Glycerol modulation of the osteopontin-c effect in cancer cells.

A) Inductions of aquaporins by osteopontin or hydrogen peroxide. Microarray analysis was performed after extracting the RNA of either MCF-7 vector, MCF-7 OPNa, and MCF-7 OPNc cells or untreated and hydrogen peroxide-treated MCF-7 cells from soft agar on day 7 after plating. The results were examined for changes in the expression of aquaporins. B) Soft agar clone formation by MCF-7 transfectants (left panel) or ZR-75 transfectants [44] (right panel) in the presence or absence of glycerol. The soft agar assays were performed with the addition of 0.1% (v/v) autoclaved glycerol (20 µl at plating for MCF-7 cells, 5 µl at plating for ZR-75 cells) with a maintenance dose of 0.2 µl in 400 µl medium every other day.

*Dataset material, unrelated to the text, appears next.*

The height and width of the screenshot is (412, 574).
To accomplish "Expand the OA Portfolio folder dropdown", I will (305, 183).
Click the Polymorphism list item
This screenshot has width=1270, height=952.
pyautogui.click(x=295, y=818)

Glycerol induced the clone size by MCF-7 OPNc cells, but not MCF-7 vector cells in 3 additional experiments (the numbers indicate relative clone sizes). The glycerol-induced increase in clone size for OPNc cells is significant (over untreated OPNc cells) at p<0.05. Each symbol represents the average of 12–23 data points for MCF-7 cells and 11–25 data points for ZR-75 cells. gly  =  glycerol.